Description
Fat brother and Maze are playing a kind of special (hentai) game on an N*M board (N rows, M columns). At the beginning, each grid of this board is consisting of grass or just empty and then they start to fire all the grass. Firstly they choose two grids which are consisting of grass and set fire. As we all know, the fire can spread among the grass. If the grid (x, y) is firing at time t, the grid which is adjacent to this grid will fire at time t+1 which refers to the grid (x+1, y), (x-1, y), (x, y+1), (x, y-1). This process ends when no new grid get fire. If then all the grid which are consisting of grass is get fired, Fat brother and Maze will stand in the middle of the grid and playing a MORE special (hentai) game. (Maybe it’s the OOXX game which decrypted in the last problem, who knows.)
You can assume that the grass in the board would never burn out and the empty grid would never get fire.
Note that the two grids they choose can be the same.
Input
The first line of the date is an integer T, which is the number of the text cases.
Then T cases follow, each case contains two integers N and M indicate the size of the board. Then goes N line, each line with M character shows the board. “#” Indicates the grass. You can assume that there is at least one grid which is consisting of grass in the board.
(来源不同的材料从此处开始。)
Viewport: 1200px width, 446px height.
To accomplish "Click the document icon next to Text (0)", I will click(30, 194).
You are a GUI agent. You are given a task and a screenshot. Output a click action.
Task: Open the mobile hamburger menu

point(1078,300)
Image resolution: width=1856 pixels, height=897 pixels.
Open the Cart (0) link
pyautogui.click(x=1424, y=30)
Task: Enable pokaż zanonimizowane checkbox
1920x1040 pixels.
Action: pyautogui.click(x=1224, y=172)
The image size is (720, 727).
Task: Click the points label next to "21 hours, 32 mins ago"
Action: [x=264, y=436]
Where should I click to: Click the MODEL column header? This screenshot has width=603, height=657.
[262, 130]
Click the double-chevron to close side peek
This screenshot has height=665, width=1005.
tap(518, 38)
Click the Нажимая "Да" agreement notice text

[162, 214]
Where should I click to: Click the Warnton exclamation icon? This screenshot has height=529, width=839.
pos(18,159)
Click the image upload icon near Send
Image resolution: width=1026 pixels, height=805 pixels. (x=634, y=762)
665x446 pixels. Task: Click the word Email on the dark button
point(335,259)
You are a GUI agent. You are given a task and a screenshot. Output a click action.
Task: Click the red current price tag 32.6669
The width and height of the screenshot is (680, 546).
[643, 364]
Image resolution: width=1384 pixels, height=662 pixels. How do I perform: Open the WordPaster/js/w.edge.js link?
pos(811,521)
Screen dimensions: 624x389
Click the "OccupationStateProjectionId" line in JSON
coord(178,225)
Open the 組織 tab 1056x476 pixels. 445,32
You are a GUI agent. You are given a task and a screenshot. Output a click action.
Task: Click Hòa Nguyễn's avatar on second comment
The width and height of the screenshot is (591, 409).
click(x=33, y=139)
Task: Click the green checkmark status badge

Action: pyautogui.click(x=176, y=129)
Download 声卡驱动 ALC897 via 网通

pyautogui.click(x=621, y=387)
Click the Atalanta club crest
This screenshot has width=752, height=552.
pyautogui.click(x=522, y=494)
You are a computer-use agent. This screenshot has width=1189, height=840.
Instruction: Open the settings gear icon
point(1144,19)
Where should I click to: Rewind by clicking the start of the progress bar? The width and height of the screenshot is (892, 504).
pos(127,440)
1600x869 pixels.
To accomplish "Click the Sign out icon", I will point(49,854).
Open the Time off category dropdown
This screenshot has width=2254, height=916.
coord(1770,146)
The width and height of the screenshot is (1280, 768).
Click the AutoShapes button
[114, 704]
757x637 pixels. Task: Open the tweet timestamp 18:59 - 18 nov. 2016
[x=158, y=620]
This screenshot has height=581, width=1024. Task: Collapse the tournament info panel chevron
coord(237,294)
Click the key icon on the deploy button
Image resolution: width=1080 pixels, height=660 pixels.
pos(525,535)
1 <= T <=100, 1 <= n <=10, 1 <= m <=10
Output
For each case, output the case number first, if they can play the MORE special (hentai) game (fire all the grass), output the minimal time they need to wait after they set fire, otherwise just output -1. See the sample input and output for more details.
Sample Input
4
3 3
.#.
###
.#.
3 3
.#.
#.#
.#.
3 3
...
#.#
...
3 3
###
..#
#.#
Sample Output
Case 1: 1
Case 2: -1
Case 3: 0
Case 4: 2题目大意
题目大概就是说,在两处地方同时点火(图中‘#’表示可以草地可以燃烧,‘.’表示不可燃烧),只在两处地方点一次,点火后,火会向上下左右蔓延。输出最少需要几秒可以把草地全部烧完,如果无法烧完所有草地,输出-1.
思路
这题主要是难在两个地方点火,也就是有两个开始的点,其实这并没有什么关系,只要在bfs开始时将两个起点都入队列就可以了。但是这题又要求最短的花费时间,可以枚举所以可以作为火源的任意两点,对于每两个火源都跑一遍bfs,求出一个最短的时间花费。
代码
#include <iostream>
#include <cstdio>
#include <cstring>
#include <algorithm>
#include <queue>
#include <vector>
using namespace std;
const int INF=0x3f3f3f3f;
const int maxn=15;
int dir[4][2]={{1,0},{0,1},{-1,0},{0,-1}};
int vis[maxn][maxn],n,m;
char map[maxn][maxn];
struct proc
{
int x,y,step;
};
vector<proc> v;
int bfs(proc vw,proc vn)
{
memset(vis,0,sizeof(vis));
queue<proc> q;
vw.step=0,vn.step=0;
vis[vw.x][vw.y]=1,vis[vn.x][vn.y]=1;
q.push(vw),q.push(vn);//将两个火源都入队列,顺序无关紧要
int ans=INF;
while(!q.empty())
{
vw=q.front();
q.pop();
ans=vw.step;
for(int i=0;i<4;i++)
{
vn.x=vw.x+dir[i][0];
vn.y=vw.y+dir[i][1];
if(!vis[vn.x][vn.y]&&map[vn.x][vn.y]=='#'&&vn.x>=1&&vn.x<=n&&vn.y>=1&&vn.y<=m)
{
vis[vn.x][vn.y]=1;
vn.step=vw.step+1;
q.push(vn);
}
}
}
return ans;
}
int main()
{
int t;
scanf("%d",&t);
for(int cas=1;cas<=t;cas++)
{
v.clear();
scanf("%d %d",&n,&m);
for(int i=1;i<=n;i++)
{
getchar();
for(int j=1;j<=m;j++)
{
scanf("%c",&map[i][j]);
if(map[i][j]=='#')
{
v.push_back((proc){i,j,0});
}
}
}
int ans=INF;
for(int i=0;i<v.size();i++)
{
for(int j=i;j<v.size();j++)
{
int tmp=bfs(v[i],v[j]);//枚举任意两个火源
bool flag=true;
for(int k=1;k<=n;k++)
{
for(int z=1;z<=m;z++)
{
if(!vis[k][z]&&map[k][z]=='#')//判断当前火源能否烧完全部草地,如果存在一个vis[i][j]为0,表示这块草地没被燃烧。
{
flag=false;
break;
}
}
if(!flag) break;
}
if(flag)
{
ans=min(ans,tmp);//求最小的一个时间花费
}
}
}
printf("Case %d: ",cas);
if(ans==INF)
{
printf("-1\n");
}
else printf("%d\n",ans);
}
return 0;
}